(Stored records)
....................
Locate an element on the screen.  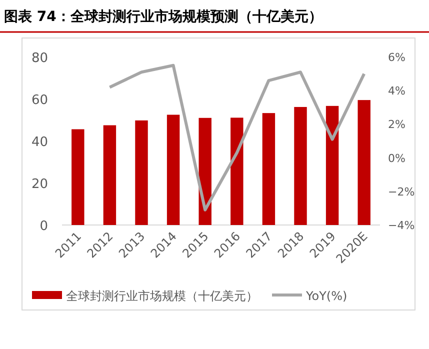
y2-tick-label: 2% is located at coordinates (397, 125).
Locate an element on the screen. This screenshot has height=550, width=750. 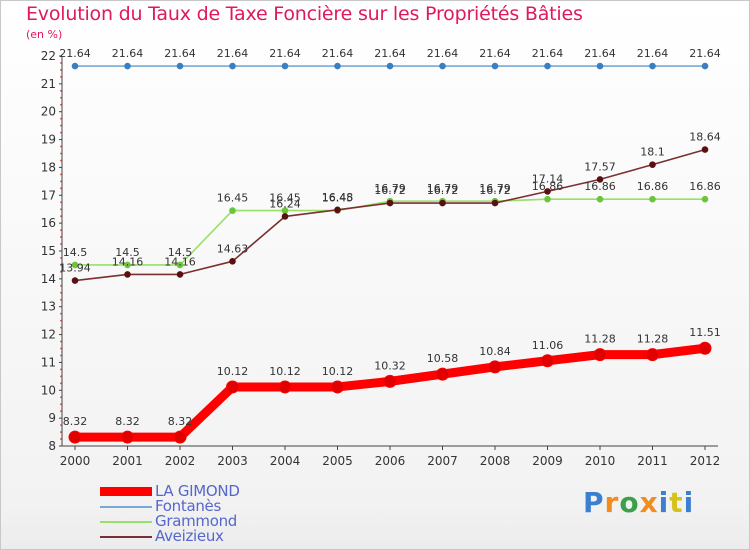
data-label-aveizieux-2012: 18.64 is located at coordinates (705, 138).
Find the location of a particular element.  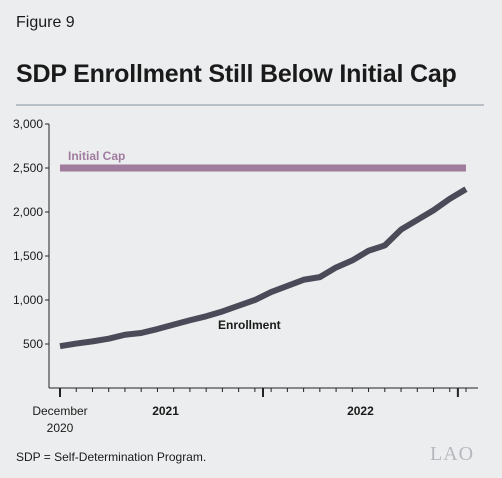

y-tick-label: 3,000 is located at coordinates (28, 124).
....................
◆ YOUR OBJECTIVE:
Convert the data above into a two-column CSV with the headers instruction and location. Give one row for each text and its answer, quote every field, replace line breaks with spaces, and leave out the pictures.

◆ OUTPUT:
instruction,location
"Locate an element on the screen.","y2-tick-label: 2% is located at coordinates (397, 125)."
"Locate an element on the screen. This screenshot has height=550, width=750.","data-label-aveizieux-2012: 18.64 is located at coordinates (705, 138)."
"Find the location of a particular element.","y-tick-label: 3,000 is located at coordinates (28, 124)."